§ **What the task asks**:
Copy out the rows below verbatim, from the line with "Task: Expand the 'Você é' dropdown arrow" to the line with "(x=1349, y=88)", including both of those lines.

§ **Material**:
::::::::::

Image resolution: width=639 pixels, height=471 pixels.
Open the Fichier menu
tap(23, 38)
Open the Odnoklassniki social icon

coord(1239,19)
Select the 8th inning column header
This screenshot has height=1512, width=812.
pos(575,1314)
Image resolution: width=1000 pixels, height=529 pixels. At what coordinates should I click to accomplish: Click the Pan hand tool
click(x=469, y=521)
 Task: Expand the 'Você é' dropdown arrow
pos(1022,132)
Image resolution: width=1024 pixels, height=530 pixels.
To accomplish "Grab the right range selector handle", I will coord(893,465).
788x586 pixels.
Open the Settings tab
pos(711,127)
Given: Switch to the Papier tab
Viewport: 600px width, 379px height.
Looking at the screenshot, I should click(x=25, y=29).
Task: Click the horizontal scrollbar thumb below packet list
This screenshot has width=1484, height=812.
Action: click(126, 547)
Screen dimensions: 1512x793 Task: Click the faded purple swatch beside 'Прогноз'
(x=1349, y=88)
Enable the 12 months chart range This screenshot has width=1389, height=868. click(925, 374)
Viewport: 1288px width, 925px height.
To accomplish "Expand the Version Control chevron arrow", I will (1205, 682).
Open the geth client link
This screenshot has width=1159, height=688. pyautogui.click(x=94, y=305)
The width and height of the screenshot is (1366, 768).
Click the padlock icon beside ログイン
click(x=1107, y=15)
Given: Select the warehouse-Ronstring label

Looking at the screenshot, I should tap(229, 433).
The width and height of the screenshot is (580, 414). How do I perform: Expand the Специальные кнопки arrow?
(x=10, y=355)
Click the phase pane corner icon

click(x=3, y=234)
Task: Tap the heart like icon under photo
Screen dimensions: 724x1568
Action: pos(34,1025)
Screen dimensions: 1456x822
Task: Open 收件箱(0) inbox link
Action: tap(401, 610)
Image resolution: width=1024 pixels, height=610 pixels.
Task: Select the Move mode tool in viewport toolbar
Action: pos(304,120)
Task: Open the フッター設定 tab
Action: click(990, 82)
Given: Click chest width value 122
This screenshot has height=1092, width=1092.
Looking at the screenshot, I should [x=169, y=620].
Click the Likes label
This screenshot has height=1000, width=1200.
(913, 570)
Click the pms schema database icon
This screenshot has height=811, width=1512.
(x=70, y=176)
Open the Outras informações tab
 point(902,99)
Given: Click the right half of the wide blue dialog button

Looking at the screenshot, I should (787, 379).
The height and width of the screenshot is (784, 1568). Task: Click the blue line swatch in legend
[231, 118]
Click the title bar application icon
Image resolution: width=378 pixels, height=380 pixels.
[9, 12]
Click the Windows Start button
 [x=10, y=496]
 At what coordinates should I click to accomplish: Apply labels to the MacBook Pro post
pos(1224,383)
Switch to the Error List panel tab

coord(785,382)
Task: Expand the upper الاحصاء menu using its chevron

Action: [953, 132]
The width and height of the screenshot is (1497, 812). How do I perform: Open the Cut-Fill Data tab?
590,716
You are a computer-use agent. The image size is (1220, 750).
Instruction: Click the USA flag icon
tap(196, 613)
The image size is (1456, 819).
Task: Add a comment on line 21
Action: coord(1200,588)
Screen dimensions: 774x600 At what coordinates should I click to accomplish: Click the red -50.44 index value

::::::::::

§ **Exercise answer**:
 Task: Expand the 'Você é' dropdown arrow
pos(1022,132)
Image resolution: width=1024 pixels, height=530 pixels.
To accomplish "Grab the right range selector handle", I will coord(893,465).
788x586 pixels.
Open the Settings tab
pos(711,127)
Given: Switch to the Papier tab
Viewport: 600px width, 379px height.
Looking at the screenshot, I should click(x=25, y=29).
Task: Click the horizontal scrollbar thumb below packet list
This screenshot has width=1484, height=812.
Action: click(126, 547)
Screen dimensions: 1512x793 Task: Click the faded purple swatch beside 'Прогноз'
(x=1349, y=88)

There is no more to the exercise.